» Text

Start of Block

The novel, dedicated small animal PET tomograph, quad-HIDAC, offers submillimeter resolution in instrumental characterization experiments. The aim of this study was to establish the tomograph's utility in a biologic application and to demonstrate the feasibility of rapid dynamic neuroreceptor imaging in mice.
Methods: We used the well-established, high-affinity dopamine D(2) receptor PET ligand (18)F-fallypride for imaging striatal D(2) receptors in NMRI mice. Dynamic PET data were acquired using the quad-HIDAC tomograph and subject to 2 different kinetic modeling approaches. The cerebellum, a brain region devoid of D(2) receptors, was chosen as a reference region for kinetic modeling.

End of Block

» Data under study

Start of Block

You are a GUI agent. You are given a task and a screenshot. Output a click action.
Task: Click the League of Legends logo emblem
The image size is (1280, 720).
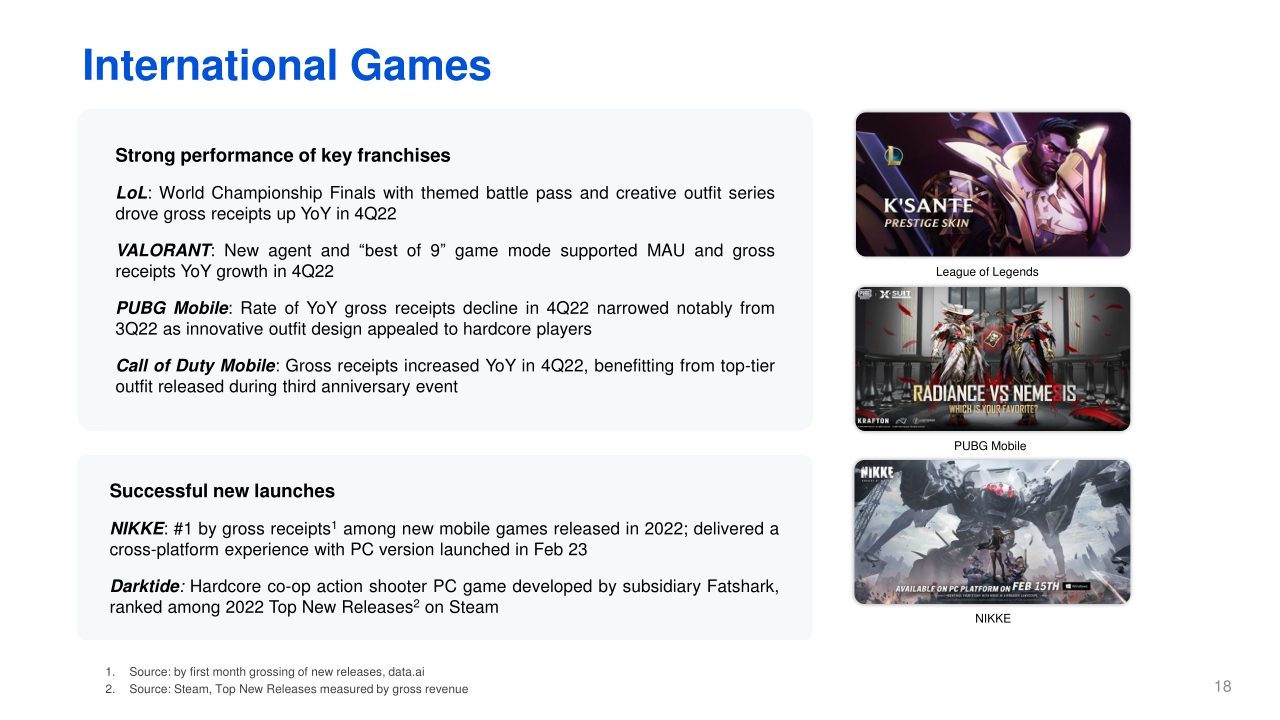click(893, 156)
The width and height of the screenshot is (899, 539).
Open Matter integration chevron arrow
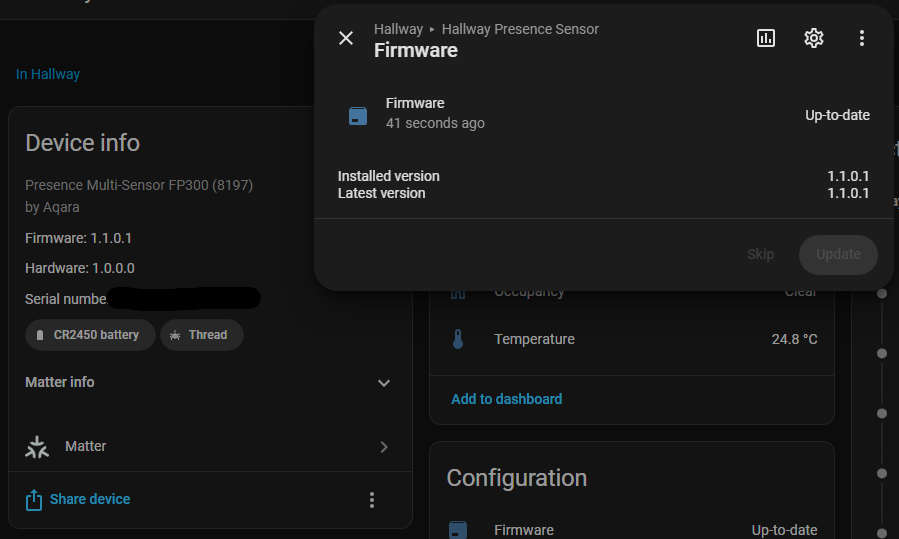pyautogui.click(x=384, y=447)
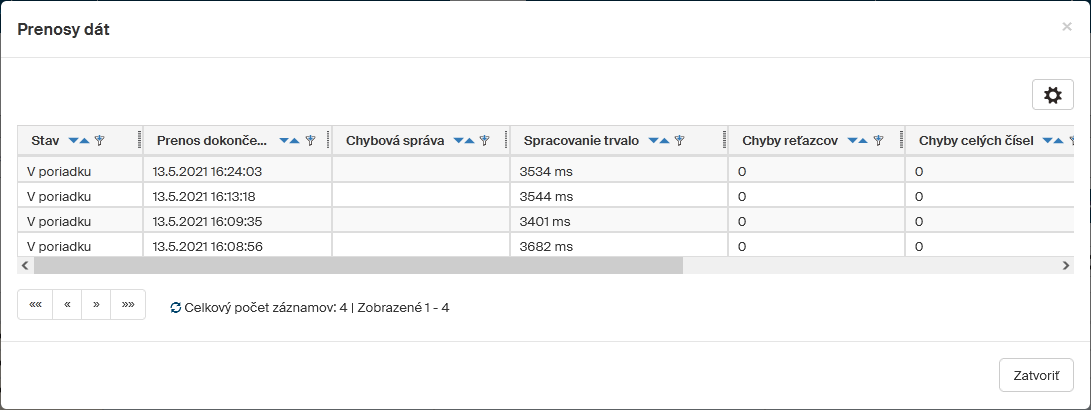Open filter for Chyby reťazcov column
This screenshot has height=410, width=1091.
[x=878, y=141]
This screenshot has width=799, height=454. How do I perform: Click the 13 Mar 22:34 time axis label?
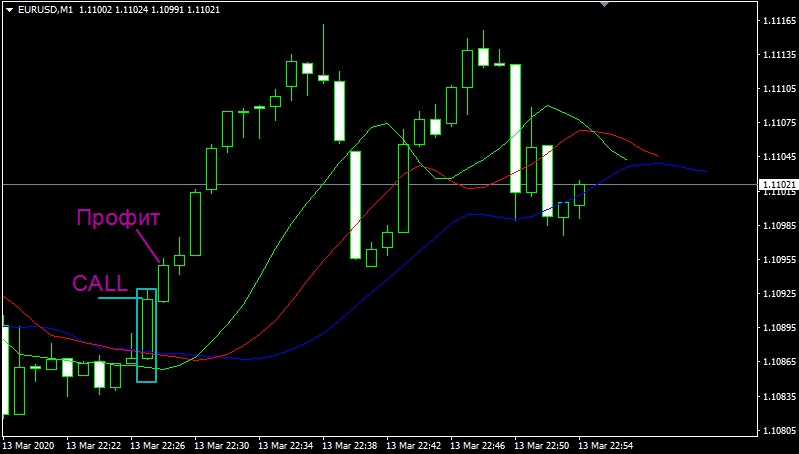[287, 443]
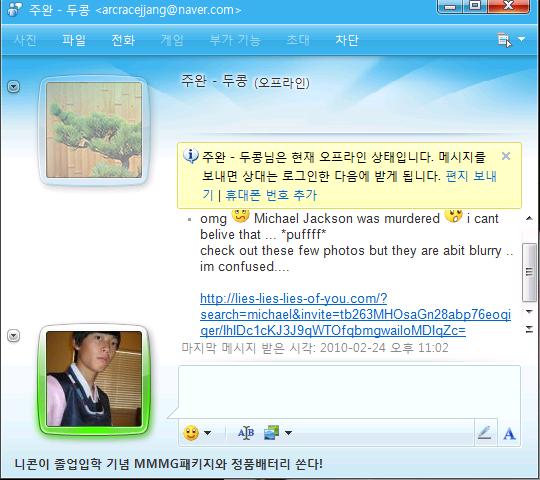This screenshot has height=480, width=540.
Task: Click the message input text box
Action: (349, 392)
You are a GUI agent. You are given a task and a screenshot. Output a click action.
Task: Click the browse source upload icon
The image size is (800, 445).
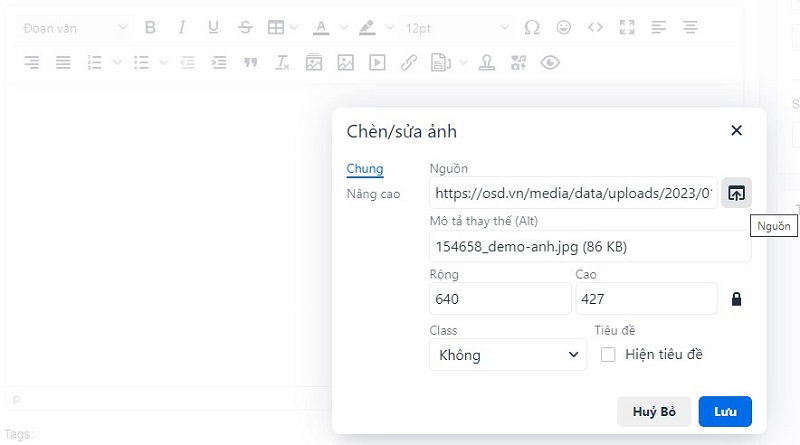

End of Block

» What you are asked to do
Please retype the passage of the mouse PET imaging text that begins at the words "The novel, dedicated" and stops after the words "imaging in mice.".

» Output for this task
The novel, dedicated small animal PET tomograph, quad-HIDAC, offers submillimeter resolution in instrumental characterization experiments. The aim of this study was to establish the tomograph's utility in a biologic application and to demonstrate the feasibility of rapid dynamic neuroreceptor imaging in mice.